Among the lines below, which ones contain the word "Expand"? Copy every such line.

[Opening The data section]

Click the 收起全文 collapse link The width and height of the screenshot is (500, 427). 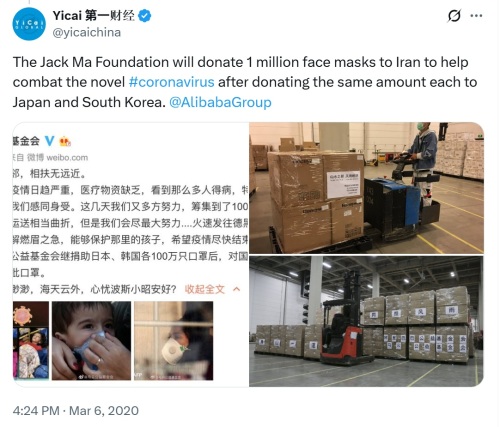205,289
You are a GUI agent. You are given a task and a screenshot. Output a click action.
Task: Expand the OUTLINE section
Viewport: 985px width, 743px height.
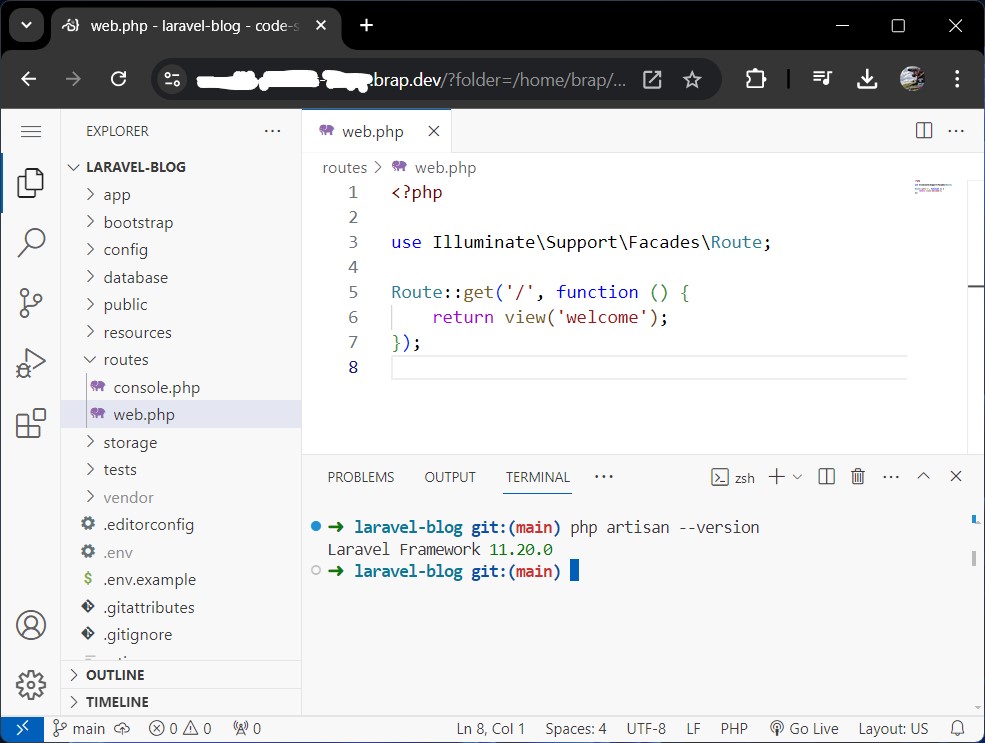[x=115, y=675]
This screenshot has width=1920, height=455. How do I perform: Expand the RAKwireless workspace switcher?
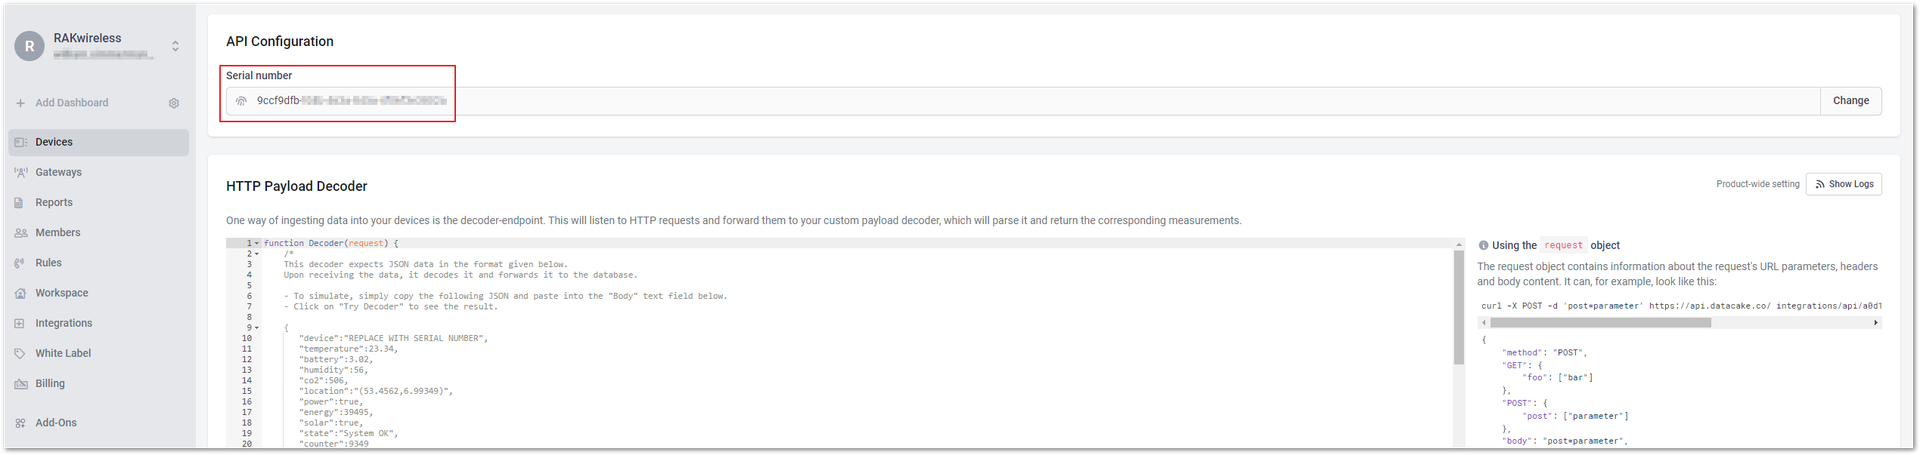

[Closing The data section]

_Response area:_
Task: Expand the OUTLINE section
This screenshot has width=1920, height=455. How do I perform: Expand the RAKwireless workspace switcher?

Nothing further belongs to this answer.